“And I said bleep the police and raised the middle finger and passed by.”
Cobb County, GA — A Marietta woman, after expressing her disdain for police, was subsequently arrested and thrown in solitary confinement for her free speech.
Amy Barnes was riding her bicycle to the store back in April of 2012 when she drove by a Cobb County police officer as he was questioning a suspect. As she peddled by the officer, Barnes yelled out, “F*** the Police!” while raising her middle finger.
We can hear Barnes express her feelings towards the Cobb County Police officer on the Dashcam video.
Barnes tells Fox 5 News, “And I said bleep the police and raised the middle finger and passed by.”
On camera an officer reacted to the profanity by saying, “That ain’t happening.” The officer then got into his cruiser and chased Barnes down to make sure this woman’s free speech did not go unpunished.
Barnes was placed under arrest and actually brought to jail. She was charged with disorderly conduct.
“She could have been given a citation but was arrested put in solitary confinement for part of it. She was in jail more than 24 hours,” said Cynthia Counts, attorney for Barnes, explaining the heavy handed reaction by police.
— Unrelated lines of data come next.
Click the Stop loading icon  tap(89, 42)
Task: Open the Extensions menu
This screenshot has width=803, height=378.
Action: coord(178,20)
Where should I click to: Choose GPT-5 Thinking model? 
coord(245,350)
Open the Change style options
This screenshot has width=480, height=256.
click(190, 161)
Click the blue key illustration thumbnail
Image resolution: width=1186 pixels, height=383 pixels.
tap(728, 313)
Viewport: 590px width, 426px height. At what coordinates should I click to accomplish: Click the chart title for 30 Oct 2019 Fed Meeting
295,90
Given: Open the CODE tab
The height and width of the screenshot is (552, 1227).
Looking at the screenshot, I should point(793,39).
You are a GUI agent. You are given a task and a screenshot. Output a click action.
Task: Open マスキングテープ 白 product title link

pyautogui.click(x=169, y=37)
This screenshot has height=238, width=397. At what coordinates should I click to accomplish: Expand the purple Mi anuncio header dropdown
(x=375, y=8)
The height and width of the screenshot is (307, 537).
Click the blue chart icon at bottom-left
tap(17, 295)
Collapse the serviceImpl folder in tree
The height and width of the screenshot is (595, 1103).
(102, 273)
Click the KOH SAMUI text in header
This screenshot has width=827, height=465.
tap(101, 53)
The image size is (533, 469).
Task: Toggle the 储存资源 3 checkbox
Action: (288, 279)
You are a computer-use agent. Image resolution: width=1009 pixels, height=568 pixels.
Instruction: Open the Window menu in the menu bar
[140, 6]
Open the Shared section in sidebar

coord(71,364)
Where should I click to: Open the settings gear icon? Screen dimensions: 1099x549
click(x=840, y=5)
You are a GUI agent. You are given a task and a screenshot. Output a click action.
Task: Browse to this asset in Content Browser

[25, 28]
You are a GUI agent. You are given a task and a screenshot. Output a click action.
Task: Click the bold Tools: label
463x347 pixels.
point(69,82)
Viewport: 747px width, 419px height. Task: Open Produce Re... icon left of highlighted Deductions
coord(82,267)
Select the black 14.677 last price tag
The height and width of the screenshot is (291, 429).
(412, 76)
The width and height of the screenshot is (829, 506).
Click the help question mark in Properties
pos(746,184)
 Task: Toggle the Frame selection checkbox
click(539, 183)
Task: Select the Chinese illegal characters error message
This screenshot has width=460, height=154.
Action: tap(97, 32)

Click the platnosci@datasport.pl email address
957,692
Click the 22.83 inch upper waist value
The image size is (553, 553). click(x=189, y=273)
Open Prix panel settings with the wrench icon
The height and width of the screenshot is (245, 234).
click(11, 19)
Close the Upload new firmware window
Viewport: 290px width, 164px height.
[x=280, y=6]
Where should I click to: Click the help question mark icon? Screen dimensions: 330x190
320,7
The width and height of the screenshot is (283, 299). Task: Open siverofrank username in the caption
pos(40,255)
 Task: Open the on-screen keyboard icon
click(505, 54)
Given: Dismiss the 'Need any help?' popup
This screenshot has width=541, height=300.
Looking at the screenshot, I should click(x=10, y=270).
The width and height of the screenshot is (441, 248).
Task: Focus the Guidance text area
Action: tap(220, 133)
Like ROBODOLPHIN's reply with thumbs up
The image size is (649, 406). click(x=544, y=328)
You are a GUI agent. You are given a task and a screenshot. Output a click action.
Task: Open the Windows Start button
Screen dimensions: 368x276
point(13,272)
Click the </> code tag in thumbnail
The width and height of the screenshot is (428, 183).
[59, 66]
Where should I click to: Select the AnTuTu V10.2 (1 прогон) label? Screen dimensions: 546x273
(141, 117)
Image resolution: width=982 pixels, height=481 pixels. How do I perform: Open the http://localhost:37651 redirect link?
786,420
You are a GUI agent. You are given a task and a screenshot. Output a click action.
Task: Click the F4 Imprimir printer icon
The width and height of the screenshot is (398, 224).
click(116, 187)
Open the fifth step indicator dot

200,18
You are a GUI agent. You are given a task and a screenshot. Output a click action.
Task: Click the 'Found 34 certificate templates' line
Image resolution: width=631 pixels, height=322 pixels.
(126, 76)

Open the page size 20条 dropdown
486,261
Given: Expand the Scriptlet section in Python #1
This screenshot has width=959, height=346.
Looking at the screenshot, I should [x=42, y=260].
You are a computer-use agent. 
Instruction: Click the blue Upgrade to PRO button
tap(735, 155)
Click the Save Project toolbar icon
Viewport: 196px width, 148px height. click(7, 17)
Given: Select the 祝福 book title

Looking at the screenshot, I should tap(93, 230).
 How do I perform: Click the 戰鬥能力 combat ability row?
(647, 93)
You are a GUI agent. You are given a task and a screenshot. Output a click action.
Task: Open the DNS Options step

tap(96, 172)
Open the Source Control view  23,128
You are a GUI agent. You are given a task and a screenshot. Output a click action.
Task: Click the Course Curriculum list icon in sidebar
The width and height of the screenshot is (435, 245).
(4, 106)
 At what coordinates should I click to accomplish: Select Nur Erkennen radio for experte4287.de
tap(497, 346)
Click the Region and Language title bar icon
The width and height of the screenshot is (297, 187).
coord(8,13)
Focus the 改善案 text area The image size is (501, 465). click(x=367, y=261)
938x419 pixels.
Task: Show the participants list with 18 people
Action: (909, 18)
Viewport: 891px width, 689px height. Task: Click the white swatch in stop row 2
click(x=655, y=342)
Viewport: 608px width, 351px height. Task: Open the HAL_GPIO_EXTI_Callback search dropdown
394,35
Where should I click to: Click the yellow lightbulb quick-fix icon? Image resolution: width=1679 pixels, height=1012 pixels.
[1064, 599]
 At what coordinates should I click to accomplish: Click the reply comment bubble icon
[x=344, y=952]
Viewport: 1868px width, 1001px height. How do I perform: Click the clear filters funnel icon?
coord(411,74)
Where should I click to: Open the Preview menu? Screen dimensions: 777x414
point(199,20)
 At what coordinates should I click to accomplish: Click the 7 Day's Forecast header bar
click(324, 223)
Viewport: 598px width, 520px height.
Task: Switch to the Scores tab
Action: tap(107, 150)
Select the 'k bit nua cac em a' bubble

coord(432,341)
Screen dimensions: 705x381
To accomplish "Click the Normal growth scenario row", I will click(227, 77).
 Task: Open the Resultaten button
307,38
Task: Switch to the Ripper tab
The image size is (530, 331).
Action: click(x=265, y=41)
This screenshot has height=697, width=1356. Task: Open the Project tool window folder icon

The charges were eventually dismissed by the judge in Barnes’ trial despite the two officers claiming that nearby children were offended.
Barnes and Counts then sued the county claiming the officers violates her free speech. This week, Cobb County settled for one hundred thousand dollars.
Counts says the settlement is reminder of everyone’s constitutional rights, “It’s important to understand that people have a right to express their ideas and no matter how offensive it’s not a basis for penalizing someone. And that’s just wrong it violates the first amendment.”
Obviously flipping people off and yelling expletives will not make you many friends, but so what, you’ve harmed NO ONE in the act.
To arrest someone for their speech, you must believe that you have some sort of right to dictate not only what people can and can’t communicate, but what they can and can’t think.